Data entries
--------------------------------

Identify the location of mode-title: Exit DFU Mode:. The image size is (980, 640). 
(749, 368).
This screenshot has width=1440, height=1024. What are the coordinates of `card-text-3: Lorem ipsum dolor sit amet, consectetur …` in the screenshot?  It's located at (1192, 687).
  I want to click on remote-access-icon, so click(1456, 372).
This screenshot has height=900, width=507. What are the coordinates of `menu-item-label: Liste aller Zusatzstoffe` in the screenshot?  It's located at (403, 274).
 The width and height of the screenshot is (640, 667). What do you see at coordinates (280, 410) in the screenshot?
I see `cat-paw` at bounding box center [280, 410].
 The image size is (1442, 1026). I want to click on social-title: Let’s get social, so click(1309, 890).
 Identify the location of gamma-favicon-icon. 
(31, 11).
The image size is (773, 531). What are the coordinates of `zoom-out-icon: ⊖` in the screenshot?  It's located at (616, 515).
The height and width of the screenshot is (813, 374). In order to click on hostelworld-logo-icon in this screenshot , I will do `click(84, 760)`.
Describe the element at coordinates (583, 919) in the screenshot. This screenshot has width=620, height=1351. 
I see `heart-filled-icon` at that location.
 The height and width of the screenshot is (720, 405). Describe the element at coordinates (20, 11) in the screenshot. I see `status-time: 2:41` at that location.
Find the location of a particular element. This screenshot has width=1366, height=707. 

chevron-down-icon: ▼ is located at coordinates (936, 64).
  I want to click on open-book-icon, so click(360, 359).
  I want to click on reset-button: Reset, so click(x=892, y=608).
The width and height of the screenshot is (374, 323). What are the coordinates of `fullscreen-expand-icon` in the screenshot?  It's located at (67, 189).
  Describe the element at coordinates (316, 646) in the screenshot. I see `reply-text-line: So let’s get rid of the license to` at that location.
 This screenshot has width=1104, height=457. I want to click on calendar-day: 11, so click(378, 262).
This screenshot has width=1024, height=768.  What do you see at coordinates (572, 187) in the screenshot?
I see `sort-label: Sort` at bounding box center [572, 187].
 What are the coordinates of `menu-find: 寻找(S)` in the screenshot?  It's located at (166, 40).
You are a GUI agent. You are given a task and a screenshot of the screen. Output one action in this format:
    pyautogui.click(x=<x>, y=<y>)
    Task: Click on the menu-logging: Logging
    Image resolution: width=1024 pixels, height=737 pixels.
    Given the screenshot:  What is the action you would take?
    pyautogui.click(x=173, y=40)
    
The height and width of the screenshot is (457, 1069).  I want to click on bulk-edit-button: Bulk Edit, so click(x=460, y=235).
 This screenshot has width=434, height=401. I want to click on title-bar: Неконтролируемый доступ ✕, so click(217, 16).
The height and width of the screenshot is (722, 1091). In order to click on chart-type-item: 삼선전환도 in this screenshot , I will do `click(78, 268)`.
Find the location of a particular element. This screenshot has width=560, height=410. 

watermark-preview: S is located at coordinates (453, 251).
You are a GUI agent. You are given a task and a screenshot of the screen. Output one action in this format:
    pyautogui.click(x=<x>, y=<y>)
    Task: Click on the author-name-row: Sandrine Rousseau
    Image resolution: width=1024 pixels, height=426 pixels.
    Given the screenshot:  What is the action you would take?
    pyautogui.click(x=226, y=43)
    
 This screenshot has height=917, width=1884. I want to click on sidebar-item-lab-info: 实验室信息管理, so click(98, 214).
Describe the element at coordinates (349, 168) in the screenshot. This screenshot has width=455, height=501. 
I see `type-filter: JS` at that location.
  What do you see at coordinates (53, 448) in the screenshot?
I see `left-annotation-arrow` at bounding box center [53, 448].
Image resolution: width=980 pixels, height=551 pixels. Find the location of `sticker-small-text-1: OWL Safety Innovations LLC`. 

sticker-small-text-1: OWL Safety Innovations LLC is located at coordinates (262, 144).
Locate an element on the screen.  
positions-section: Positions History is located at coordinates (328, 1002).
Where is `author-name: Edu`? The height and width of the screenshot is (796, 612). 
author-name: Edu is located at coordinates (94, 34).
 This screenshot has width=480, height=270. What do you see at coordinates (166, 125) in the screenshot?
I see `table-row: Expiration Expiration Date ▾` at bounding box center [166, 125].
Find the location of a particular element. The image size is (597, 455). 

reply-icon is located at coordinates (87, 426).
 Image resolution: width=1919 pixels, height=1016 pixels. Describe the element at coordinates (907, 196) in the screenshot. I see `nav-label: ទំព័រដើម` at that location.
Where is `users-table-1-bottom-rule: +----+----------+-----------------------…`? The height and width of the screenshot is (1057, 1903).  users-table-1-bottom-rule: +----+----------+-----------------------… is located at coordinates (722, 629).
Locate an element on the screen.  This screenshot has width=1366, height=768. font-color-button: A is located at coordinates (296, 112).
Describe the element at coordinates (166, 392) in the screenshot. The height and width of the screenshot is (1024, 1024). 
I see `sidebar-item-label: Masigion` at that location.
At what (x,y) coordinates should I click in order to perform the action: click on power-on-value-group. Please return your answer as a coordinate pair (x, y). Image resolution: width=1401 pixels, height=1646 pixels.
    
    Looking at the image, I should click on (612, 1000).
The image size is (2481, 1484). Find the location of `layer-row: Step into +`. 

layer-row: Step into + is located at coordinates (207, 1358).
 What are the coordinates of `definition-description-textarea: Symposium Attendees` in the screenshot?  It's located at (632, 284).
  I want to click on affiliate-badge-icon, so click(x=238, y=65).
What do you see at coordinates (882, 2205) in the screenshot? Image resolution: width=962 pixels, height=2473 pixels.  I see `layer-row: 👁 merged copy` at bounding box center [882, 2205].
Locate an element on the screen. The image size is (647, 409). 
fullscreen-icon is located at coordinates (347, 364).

--------------------------------

What to do :: Repeat all of the data entries above exactly, keeping every line as it stands.

Answer area ::
Identify the location of mode-title: Exit DFU Mode:. The image size is (980, 640). 
(749, 368).
This screenshot has width=1440, height=1024. What are the coordinates of `card-text-3: Lorem ipsum dolor sit amet, consectetur …` in the screenshot?  It's located at (1192, 687).
  I want to click on remote-access-icon, so click(1456, 372).
This screenshot has height=900, width=507. What are the coordinates of `menu-item-label: Liste aller Zusatzstoffe` in the screenshot?  It's located at (403, 274).
 The width and height of the screenshot is (640, 667). What do you see at coordinates (280, 410) in the screenshot?
I see `cat-paw` at bounding box center [280, 410].
 The image size is (1442, 1026). I want to click on social-title: Let’s get social, so click(1309, 890).
 Identify the location of gamma-favicon-icon. 
(31, 11).
The image size is (773, 531). What are the coordinates of `zoom-out-icon: ⊖` in the screenshot?  It's located at (616, 515).
The height and width of the screenshot is (813, 374). In order to click on hostelworld-logo-icon in this screenshot , I will do `click(84, 760)`.
Describe the element at coordinates (583, 919) in the screenshot. This screenshot has width=620, height=1351. 
I see `heart-filled-icon` at that location.
 The height and width of the screenshot is (720, 405). Describe the element at coordinates (20, 11) in the screenshot. I see `status-time: 2:41` at that location.
Find the location of a particular element. This screenshot has width=1366, height=707. 

chevron-down-icon: ▼ is located at coordinates (936, 64).
  I want to click on open-book-icon, so click(360, 359).
  I want to click on reset-button: Reset, so click(x=892, y=608).
The width and height of the screenshot is (374, 323). What are the coordinates of `fullscreen-expand-icon` in the screenshot?  It's located at (67, 189).
  Describe the element at coordinates (316, 646) in the screenshot. I see `reply-text-line: So let’s get rid of the license to` at that location.
 This screenshot has width=1104, height=457. I want to click on calendar-day: 11, so click(378, 262).
This screenshot has width=1024, height=768.  What do you see at coordinates (572, 187) in the screenshot?
I see `sort-label: Sort` at bounding box center [572, 187].
 What are the coordinates of `menu-find: 寻找(S)` in the screenshot?  It's located at (166, 40).
You are a GUI agent. You are given a task and a screenshot of the screen. Output one action in this format:
    pyautogui.click(x=<x>, y=<y>)
    Task: Click on the menu-logging: Logging
    Image resolution: width=1024 pixels, height=737 pixels.
    Given the screenshot:  What is the action you would take?
    pyautogui.click(x=173, y=40)
    
The height and width of the screenshot is (457, 1069).  I want to click on bulk-edit-button: Bulk Edit, so click(x=460, y=235).
 This screenshot has width=434, height=401. I want to click on title-bar: Неконтролируемый доступ ✕, so click(217, 16).
The height and width of the screenshot is (722, 1091). In order to click on chart-type-item: 삼선전환도 in this screenshot , I will do `click(78, 268)`.
Find the location of a particular element. This screenshot has width=560, height=410. 

watermark-preview: S is located at coordinates (453, 251).
You are a GUI agent. You are given a task and a screenshot of the screen. Output one action in this format:
    pyautogui.click(x=<x>, y=<y>)
    Task: Click on the author-name-row: Sandrine Rousseau
    Image resolution: width=1024 pixels, height=426 pixels.
    Given the screenshot:  What is the action you would take?
    pyautogui.click(x=226, y=43)
    
 This screenshot has height=917, width=1884. I want to click on sidebar-item-lab-info: 实验室信息管理, so click(98, 214).
Describe the element at coordinates (349, 168) in the screenshot. This screenshot has width=455, height=501. 
I see `type-filter: JS` at that location.
  What do you see at coordinates (53, 448) in the screenshot?
I see `left-annotation-arrow` at bounding box center [53, 448].
Image resolution: width=980 pixels, height=551 pixels. Find the location of `sticker-small-text-1: OWL Safety Innovations LLC`. 

sticker-small-text-1: OWL Safety Innovations LLC is located at coordinates (262, 144).
Locate an element on the screen.  
positions-section: Positions History is located at coordinates (328, 1002).
Where is `author-name: Edu`? The height and width of the screenshot is (796, 612). 
author-name: Edu is located at coordinates (94, 34).
 This screenshot has width=480, height=270. What do you see at coordinates (166, 125) in the screenshot?
I see `table-row: Expiration Expiration Date ▾` at bounding box center [166, 125].
Find the location of a particular element. The image size is (597, 455). 

reply-icon is located at coordinates (87, 426).
 Image resolution: width=1919 pixels, height=1016 pixels. Describe the element at coordinates (907, 196) in the screenshot. I see `nav-label: ទំព័រដើម` at that location.
Where is `users-table-1-bottom-rule: +----+----------+-----------------------…`? The height and width of the screenshot is (1057, 1903).  users-table-1-bottom-rule: +----+----------+-----------------------… is located at coordinates (722, 629).
Locate an element on the screen.  This screenshot has width=1366, height=768. font-color-button: A is located at coordinates (296, 112).
Describe the element at coordinates (166, 392) in the screenshot. The height and width of the screenshot is (1024, 1024). 
I see `sidebar-item-label: Masigion` at that location.
At what (x,y) coordinates should I click in order to perform the action: click on power-on-value-group. Please return your answer as a coordinate pair (x, y). Image resolution: width=1401 pixels, height=1646 pixels.
    
    Looking at the image, I should click on (612, 1000).
The image size is (2481, 1484). Find the location of `layer-row: Step into +`. 

layer-row: Step into + is located at coordinates (207, 1358).
 What are the coordinates of `definition-description-textarea: Symposium Attendees` in the screenshot?  It's located at (632, 284).
  I want to click on affiliate-badge-icon, so click(x=238, y=65).
What do you see at coordinates (882, 2205) in the screenshot? Image resolution: width=962 pixels, height=2473 pixels.  I see `layer-row: 👁 merged copy` at bounding box center [882, 2205].
Locate an element on the screen. The image size is (647, 409). 
fullscreen-icon is located at coordinates (347, 364).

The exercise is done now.